# Salty Shrimp KH/GH Raises PH....



## HeavyUser (Jan 23, 2016)

After realizing I have pretty dirty Tap water with a very high PH I decided I was going to switch to Distilled remineralized with Salty Shrimp KH/GH. From my understanding and the info on the bottle it is supposed to keep PH Neutral. My testing stated otherwise.....Below are the tests, Purple test tube is distilled from a 5 gallon bucket(high ph test liquid), Blue tube is the same(regular ph test liquid), and the Green tube is the distilled before I remineralized. No where can I find cases where Salty Shrimp kh/gh is supposed to raise PH this drastically. I did the test 3 time with the same results.

Parameters before remineralizing:
KH 0*
GH 0*

Parameters after remineralizing:
KH 3*
GH 7*

Does anyone else remineralize with Salty Shrimp kh/gh, what is your experience with rising PH and this product?


----------



## Mango (Dec 12, 2015)

SS GH+ will not mess with pH but SS GH/KH+ will. The KH raised your pH


----------



## HeavyUser (Jan 23, 2016)

I mean, I expected it to raise but not this drastically. The bottle even specifies that the product is great for shrimps that like Neutral PH....


----------



## TrevR (Jul 5, 2017)

I'm having the same issue... My ph is reading around the mid 7s. 
I'm going to try what Mango suggested.


----------



## Yukiharu (May 3, 2014)

I have both and had simply assumed that it worked as advertised since so many people say they have good experiences with it. I'm in a position where I can mix the gH+ and gH/kH+ to get the gH that I want, but you may not be. I'll have to check my pH.


----------



## clownplanted (Mar 3, 2017)

So adding KH will always raise your ph.

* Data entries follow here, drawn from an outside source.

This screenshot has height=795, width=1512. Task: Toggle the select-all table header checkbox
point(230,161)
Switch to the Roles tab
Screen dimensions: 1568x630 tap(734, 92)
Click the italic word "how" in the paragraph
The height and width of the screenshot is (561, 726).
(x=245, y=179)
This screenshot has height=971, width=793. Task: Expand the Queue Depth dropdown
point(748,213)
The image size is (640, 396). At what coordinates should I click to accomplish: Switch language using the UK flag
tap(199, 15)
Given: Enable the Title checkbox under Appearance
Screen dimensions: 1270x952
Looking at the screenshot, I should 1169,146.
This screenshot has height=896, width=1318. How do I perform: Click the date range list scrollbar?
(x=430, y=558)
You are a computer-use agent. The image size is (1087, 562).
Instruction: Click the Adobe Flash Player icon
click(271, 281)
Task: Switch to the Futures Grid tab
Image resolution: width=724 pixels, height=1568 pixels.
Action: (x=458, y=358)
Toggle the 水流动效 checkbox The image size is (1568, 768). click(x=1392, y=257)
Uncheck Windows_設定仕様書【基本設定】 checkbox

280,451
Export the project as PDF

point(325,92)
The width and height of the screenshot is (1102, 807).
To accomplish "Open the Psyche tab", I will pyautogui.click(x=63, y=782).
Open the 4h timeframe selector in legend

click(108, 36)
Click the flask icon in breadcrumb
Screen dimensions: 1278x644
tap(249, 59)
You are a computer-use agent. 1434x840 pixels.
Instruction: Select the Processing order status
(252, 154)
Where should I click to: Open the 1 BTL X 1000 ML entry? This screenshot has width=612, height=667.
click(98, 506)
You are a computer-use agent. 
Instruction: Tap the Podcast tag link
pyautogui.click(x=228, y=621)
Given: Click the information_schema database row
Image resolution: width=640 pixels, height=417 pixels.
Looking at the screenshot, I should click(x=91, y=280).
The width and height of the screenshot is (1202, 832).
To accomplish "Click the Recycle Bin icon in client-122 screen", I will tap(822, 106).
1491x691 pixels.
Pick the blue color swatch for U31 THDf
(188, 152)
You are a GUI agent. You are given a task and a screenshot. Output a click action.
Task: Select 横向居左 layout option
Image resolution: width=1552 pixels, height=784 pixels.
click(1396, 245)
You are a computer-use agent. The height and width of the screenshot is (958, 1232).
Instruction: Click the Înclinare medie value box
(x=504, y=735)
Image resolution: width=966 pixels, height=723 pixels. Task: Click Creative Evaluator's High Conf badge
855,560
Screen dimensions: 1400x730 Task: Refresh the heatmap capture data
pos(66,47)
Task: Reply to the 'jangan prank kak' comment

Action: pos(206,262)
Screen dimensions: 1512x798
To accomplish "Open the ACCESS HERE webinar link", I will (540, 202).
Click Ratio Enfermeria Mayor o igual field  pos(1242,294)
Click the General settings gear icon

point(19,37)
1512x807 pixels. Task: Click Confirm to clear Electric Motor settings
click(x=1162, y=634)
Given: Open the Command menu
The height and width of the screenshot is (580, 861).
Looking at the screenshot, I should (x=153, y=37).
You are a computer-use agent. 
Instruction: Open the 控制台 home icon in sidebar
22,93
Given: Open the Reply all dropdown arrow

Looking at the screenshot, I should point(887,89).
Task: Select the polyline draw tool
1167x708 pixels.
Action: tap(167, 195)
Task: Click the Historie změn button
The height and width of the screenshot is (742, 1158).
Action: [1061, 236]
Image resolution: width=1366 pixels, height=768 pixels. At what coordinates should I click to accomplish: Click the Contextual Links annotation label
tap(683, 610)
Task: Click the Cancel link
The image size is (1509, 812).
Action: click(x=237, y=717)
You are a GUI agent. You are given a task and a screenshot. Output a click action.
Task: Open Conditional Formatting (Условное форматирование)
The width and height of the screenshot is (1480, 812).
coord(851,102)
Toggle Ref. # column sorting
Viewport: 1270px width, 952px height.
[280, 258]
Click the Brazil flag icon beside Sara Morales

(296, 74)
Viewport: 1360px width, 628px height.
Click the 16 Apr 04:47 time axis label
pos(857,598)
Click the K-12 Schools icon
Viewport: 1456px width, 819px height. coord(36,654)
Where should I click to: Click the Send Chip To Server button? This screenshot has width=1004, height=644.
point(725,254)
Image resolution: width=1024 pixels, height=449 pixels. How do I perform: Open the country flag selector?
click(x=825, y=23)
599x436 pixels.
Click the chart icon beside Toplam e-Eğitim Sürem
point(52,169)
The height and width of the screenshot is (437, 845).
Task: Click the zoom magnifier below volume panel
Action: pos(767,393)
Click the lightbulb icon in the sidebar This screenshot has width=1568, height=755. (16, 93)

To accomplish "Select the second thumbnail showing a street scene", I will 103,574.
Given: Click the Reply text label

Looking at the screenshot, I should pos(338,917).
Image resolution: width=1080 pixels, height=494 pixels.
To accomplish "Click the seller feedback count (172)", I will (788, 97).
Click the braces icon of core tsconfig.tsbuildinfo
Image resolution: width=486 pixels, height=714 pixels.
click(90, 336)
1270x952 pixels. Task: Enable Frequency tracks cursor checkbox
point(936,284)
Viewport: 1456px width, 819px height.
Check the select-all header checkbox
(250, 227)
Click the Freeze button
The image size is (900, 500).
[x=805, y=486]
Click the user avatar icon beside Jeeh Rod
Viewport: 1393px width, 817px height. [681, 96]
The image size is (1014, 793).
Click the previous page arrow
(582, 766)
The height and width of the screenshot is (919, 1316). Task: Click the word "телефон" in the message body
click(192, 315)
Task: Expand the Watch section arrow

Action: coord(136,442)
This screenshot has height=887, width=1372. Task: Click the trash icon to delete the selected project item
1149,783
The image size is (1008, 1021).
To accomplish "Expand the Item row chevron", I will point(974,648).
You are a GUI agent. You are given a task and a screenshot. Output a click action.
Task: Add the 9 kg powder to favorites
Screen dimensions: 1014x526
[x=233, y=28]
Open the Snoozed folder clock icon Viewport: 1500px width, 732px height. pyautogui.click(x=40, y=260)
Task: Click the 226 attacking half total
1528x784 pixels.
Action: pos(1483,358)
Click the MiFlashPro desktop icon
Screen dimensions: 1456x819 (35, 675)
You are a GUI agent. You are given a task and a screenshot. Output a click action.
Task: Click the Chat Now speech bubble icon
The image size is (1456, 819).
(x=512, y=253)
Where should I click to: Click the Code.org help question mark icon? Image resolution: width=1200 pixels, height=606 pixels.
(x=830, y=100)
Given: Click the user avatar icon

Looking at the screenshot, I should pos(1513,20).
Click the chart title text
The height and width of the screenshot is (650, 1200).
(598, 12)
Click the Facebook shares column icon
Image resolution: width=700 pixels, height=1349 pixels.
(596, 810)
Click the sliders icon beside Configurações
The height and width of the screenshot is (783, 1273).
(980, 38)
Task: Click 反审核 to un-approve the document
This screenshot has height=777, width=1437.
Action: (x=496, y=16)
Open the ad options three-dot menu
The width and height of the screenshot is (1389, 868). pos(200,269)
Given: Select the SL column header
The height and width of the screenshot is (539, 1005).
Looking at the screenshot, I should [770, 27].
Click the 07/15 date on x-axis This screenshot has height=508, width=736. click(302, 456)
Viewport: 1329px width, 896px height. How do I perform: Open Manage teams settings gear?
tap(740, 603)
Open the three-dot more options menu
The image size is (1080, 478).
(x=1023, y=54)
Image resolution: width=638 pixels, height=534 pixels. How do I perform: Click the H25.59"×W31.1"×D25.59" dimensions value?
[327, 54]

How much depends on a few things. When you first make your RO water keep in mind that the RO filter will not filter out gasses. Therefore with RO water fresh your ph could range and swing from 6-9 depending on how much gasses need to de gas. What I do is run a powerhead and a airstone. Same concept that this helps to off gas co2 same with water any gasses it will off gas much faster

What I'm getting as it let it off gas for a couple days then take a ph reading and you should get a neutral of 7. If you raise your KH 3 points it will most likely raise the ph about the same or a bit more so around 7.3 to 7.4 with a KH of 3 would be expected

This is how I prep my water ahead of time before I add it to my shrimp tank. This ensures the gasses are gone and I get a more stable reading. Try it and see what I mean. 


Sent from my iPhone using Tapatalk


----------



## aubie98 (Apr 22, 2017)

I consistently hit a ph of ~7.4 when I remineralize my RO/DI water to a KH of ~ 3 (3.8 grams SS to 5 gallons of water).


----------



## ChrisX (May 28, 2017)

I was using Seachem Alkaline Buffer. I found that a rise of about 3KH also raised pH by about .1.

IMO, a better way to lower pH in a planted tank is using CO2. My tap water is pH 8.0-8.1, but with 24/7 CO2, the PH stays at 6.8. Probably easier to use CO2 than to play with water parameters.


----------



## Zoidburg (Mar 8, 2016)

Not recommended to have CO2 running 24/7 with shrimp, and it can be hit or miss whether a tank works well with CO2 and shrimp.


----------